- **What you have to do**
What you return should be the full listing, exactly as given.

# # #

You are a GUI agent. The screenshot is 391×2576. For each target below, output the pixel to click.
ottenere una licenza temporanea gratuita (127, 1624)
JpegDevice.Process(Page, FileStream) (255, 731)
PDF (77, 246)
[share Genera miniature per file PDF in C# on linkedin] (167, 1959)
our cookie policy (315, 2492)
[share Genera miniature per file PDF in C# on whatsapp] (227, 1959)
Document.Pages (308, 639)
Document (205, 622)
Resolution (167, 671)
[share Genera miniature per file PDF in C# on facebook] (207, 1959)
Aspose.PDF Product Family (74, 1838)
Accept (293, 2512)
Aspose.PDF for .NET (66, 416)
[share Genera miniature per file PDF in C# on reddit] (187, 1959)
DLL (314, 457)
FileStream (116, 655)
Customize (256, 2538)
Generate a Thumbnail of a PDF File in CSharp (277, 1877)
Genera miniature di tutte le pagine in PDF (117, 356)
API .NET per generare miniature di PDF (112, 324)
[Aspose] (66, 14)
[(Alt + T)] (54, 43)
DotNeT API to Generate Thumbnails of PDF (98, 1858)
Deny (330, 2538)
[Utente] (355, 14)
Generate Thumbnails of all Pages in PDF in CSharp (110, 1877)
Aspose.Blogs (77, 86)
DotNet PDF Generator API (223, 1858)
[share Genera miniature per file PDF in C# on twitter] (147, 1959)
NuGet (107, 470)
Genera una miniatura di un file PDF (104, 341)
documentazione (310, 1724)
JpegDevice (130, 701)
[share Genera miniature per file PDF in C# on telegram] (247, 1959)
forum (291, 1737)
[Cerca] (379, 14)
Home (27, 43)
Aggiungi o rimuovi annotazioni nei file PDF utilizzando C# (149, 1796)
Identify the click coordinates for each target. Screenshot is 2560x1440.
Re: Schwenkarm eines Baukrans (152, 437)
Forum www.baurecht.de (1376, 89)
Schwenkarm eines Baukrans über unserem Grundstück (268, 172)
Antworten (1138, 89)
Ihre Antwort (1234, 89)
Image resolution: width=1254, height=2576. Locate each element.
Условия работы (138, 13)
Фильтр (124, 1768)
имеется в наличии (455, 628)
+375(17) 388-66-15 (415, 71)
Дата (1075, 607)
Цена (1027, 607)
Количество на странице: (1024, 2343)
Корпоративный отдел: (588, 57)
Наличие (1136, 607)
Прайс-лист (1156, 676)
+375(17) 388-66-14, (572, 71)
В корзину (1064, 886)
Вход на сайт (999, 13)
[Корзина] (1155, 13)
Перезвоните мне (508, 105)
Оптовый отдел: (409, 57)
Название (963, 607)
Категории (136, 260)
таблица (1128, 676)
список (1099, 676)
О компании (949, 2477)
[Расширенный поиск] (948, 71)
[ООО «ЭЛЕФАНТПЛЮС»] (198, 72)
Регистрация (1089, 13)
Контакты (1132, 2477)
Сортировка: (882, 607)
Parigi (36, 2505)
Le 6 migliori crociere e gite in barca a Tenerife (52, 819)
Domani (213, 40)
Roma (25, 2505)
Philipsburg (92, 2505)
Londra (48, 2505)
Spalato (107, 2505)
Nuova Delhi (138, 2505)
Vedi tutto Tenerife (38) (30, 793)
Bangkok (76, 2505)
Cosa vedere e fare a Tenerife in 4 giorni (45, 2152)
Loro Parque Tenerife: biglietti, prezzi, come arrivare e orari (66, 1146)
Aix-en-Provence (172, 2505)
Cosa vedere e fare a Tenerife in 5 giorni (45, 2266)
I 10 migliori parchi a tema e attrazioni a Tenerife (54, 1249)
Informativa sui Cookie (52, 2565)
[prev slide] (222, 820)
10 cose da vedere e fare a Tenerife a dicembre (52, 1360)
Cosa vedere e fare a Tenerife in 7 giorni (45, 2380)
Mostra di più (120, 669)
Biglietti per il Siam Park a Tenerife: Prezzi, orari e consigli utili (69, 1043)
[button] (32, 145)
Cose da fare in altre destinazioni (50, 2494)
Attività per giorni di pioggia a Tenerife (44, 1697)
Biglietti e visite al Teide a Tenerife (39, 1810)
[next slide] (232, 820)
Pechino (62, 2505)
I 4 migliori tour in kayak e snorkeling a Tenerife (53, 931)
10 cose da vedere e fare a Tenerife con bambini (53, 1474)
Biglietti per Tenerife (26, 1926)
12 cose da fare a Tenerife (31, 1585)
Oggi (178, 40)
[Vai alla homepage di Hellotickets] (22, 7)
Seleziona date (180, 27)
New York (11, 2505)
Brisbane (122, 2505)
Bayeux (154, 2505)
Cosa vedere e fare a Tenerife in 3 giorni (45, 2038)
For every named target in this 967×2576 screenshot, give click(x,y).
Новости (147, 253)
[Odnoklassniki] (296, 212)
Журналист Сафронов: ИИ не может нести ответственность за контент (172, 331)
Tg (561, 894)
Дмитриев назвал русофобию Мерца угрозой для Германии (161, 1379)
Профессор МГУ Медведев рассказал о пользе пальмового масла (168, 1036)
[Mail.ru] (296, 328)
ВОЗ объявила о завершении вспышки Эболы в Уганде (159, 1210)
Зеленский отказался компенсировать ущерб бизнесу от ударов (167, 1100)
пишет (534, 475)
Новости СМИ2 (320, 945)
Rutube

# # #

- **Expected output**
You are a GUI agent. The screenshot is 391×2576. For each target below, output the pixel to click.
ottenere una licenza temporanea gratuita (127, 1624)
JpegDevice.Process(Page, FileStream) (255, 731)
PDF (77, 246)
[share Genera miniature per file PDF in C# on linkedin] (167, 1959)
our cookie policy (315, 2492)
[share Genera miniature per file PDF in C# on whatsapp] (227, 1959)
Document.Pages (308, 639)
Document (205, 622)
Resolution (167, 671)
[share Genera miniature per file PDF in C# on facebook] (207, 1959)
Aspose.PDF Product Family (74, 1838)
Accept (293, 2512)
Aspose.PDF for .NET (66, 416)
[share Genera miniature per file PDF in C# on reddit] (187, 1959)
DLL (314, 457)
FileStream (116, 655)
Customize (256, 2538)
Generate a Thumbnail of a PDF File in CSharp (277, 1877)
Genera miniature di tutte le pagine in PDF (117, 356)
API .NET per generare miniature di PDF (112, 324)
[Aspose] (66, 14)
[(Alt + T)] (54, 43)
DotNeT API to Generate Thumbnails of PDF (98, 1858)
Deny (330, 2538)
[Utente] (355, 14)
Generate Thumbnails of all Pages in PDF in CSharp (110, 1877)
Aspose.Blogs (77, 86)
DotNet PDF Generator API (223, 1858)
[share Genera miniature per file PDF in C# on twitter] (147, 1959)
NuGet (107, 470)
Genera una miniatura di un file PDF (104, 341)
documentazione (310, 1724)
JpegDevice (130, 701)
[share Genera miniature per file PDF in C# on telegram] (247, 1959)
forum (291, 1737)
[Cerca] (379, 14)
Home (27, 43)
Aggiungi o rimuovi annotazioni nei file PDF utilizzando C# (149, 1796)
Identify the click coordinates for each target. Screenshot is 2560x1440.
Re: Schwenkarm eines Baukrans (152, 437)
Forum www.baurecht.de (1376, 89)
Schwenkarm eines Baukrans über unserem Grundstück (268, 172)
Antworten (1138, 89)
Ihre Antwort (1234, 89)
Image resolution: width=1254, height=2576. Locate each element.
Условия работы (138, 13)
Фильтр (124, 1768)
имеется в наличии (455, 628)
+375(17) 388-66-15 (415, 71)
Дата (1075, 607)
Цена (1027, 607)
Количество на странице: (1024, 2343)
Корпоративный отдел: (588, 57)
Наличие (1136, 607)
Прайс-лист (1156, 676)
+375(17) 388-66-14, (572, 71)
В корзину (1064, 886)
Вход на сайт (999, 13)
[Корзина] (1155, 13)
Перезвоните мне (508, 105)
Оптовый отдел: (409, 57)
Название (963, 607)
Категории (136, 260)
таблица (1128, 676)
список (1099, 676)
О компании (949, 2477)
[Расширенный поиск] (948, 71)
[ООО «ЭЛЕФАНТПЛЮС»] (198, 72)
Регистрация (1089, 13)
Контакты (1132, 2477)
Сортировка: (882, 607)
Parigi (36, 2505)
Le 6 migliori crociere e gite in barca a Tenerife (52, 819)
Domani (213, 40)
Roma (25, 2505)
Philipsburg (92, 2505)
Londra (48, 2505)
Spalato (107, 2505)
Nuova Delhi (138, 2505)
Vedi tutto Tenerife (38) (30, 793)
Bangkok (76, 2505)
Cosa vedere e fare a Tenerife in 4 giorni (45, 2152)
Loro Parque Tenerife: biglietti, prezzi, come arrivare e orari (66, 1146)
Aix-en-Provence (172, 2505)
Cosa vedere e fare a Tenerife in 5 giorni (45, 2266)
I 10 migliori parchi a tema e attrazioni a Tenerife (54, 1249)
Informativa sui Cookie (52, 2565)
[prev slide] (222, 820)
10 cose da vedere e fare a Tenerife a dicembre (52, 1360)
Cosa vedere e fare a Tenerife in 7 giorni (45, 2380)
Mostra di più (120, 669)
Biglietti per il Siam Park a Tenerife: Prezzi, orari e consigli utili (69, 1043)
[button] (32, 145)
Cose da fare in altre destinazioni (50, 2494)
Attività per giorni di pioggia a Tenerife (44, 1697)
Biglietti e visite al Teide a Tenerife (39, 1810)
[next slide] (232, 820)
Pechino (62, 2505)
I 4 migliori tour in kayak e snorkeling a Tenerife (53, 931)
10 cose da vedere e fare a Tenerife con bambini (53, 1474)
Biglietti per Tenerife (26, 1926)
12 cose da fare a Tenerife (31, 1585)
Oggi (178, 40)
[Vai alla homepage di Hellotickets] (22, 7)
Seleziona date (180, 27)
New York (11, 2505)
Brisbane (122, 2505)
Bayeux (154, 2505)
Cosa vedere e fare a Tenerife in 3 giorni (45, 2038)
For every named target in this 967×2576 screenshot, give click(x,y).
Новости (147, 253)
[Odnoklassniki] (296, 212)
Журналист Сафронов: ИИ не может нести ответственность за контент (172, 331)
Tg (561, 894)
Дмитриев назвал русофобию Мерца угрозой для Германии (161, 1379)
Профессор МГУ Медведев рассказал о пользе пальмового масла (168, 1036)
[Mail.ru] (296, 328)
ВОЗ объявила о завершении вспышки Эболы в Уганде (159, 1210)
Зеленский отказался компенсировать ущерб бизнесу от ударов (167, 1100)
пишет (534, 475)
Новости СМИ2 (320, 945)
Rutube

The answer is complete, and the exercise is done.